With gestures at everything from a Josh Bell poem to the paintings of Jenny Saville; with snatches and fragments of autobiography, past lovers and family words; and with a witty, dark, bitter playfulness ("tonight, let's practice erosion. it's finally my turn as the wind."), the work circles and circles around the question of how to open. How to be vulnerable without demanding, how to be tender ("please, still a when, please gently"). It circles and circles around the "I," around what it means to speak from an "I" that can be both fluid and confining: "sometimes I believe I am a hallway. (I take back the whole part about transitioning.)" It is a history, an exploration, a slicing into.
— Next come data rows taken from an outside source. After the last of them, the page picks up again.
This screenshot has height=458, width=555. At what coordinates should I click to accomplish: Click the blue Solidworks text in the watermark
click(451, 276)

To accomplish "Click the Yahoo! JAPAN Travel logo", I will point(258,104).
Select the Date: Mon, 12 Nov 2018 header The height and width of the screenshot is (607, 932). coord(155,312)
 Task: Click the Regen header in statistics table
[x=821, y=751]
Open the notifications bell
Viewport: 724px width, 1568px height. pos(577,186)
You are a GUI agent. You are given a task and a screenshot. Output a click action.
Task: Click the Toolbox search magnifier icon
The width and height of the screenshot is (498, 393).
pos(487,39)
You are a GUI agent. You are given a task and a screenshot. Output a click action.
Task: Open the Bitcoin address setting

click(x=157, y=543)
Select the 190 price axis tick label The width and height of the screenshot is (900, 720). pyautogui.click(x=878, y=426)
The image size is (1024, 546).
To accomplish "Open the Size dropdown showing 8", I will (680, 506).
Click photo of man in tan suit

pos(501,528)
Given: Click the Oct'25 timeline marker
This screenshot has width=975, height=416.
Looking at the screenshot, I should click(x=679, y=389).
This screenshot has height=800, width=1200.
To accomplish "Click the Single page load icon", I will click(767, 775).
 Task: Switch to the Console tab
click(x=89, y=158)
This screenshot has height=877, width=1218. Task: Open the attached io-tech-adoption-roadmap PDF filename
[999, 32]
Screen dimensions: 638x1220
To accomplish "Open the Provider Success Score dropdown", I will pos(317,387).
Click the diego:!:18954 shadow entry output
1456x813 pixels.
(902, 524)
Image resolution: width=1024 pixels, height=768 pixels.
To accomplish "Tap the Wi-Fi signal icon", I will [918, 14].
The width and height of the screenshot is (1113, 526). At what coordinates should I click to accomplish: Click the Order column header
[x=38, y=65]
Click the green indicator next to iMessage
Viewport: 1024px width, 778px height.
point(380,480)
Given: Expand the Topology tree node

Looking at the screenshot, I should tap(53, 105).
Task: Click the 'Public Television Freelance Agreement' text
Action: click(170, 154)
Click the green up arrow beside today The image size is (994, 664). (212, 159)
In the words again of John Berger: "We only see what we look at. To look is an act of choice." TC's work makes the choice to look, and if we choose to go along with him, what we see is a world sharpened, sliced open, defiantly naked.”
- Arianne Zwartjes, author of The Surfacing Of Excess (awarded the Eastern Washington University Press poetry prize), (Stitched) A Surface Opens (Diagram/New Michigan Press), and Disem(body) (forthcoming with Dancing Girl Press in summer 2011). She lives in Tucson, and is currently completing a collection of medically-themed lyric essays.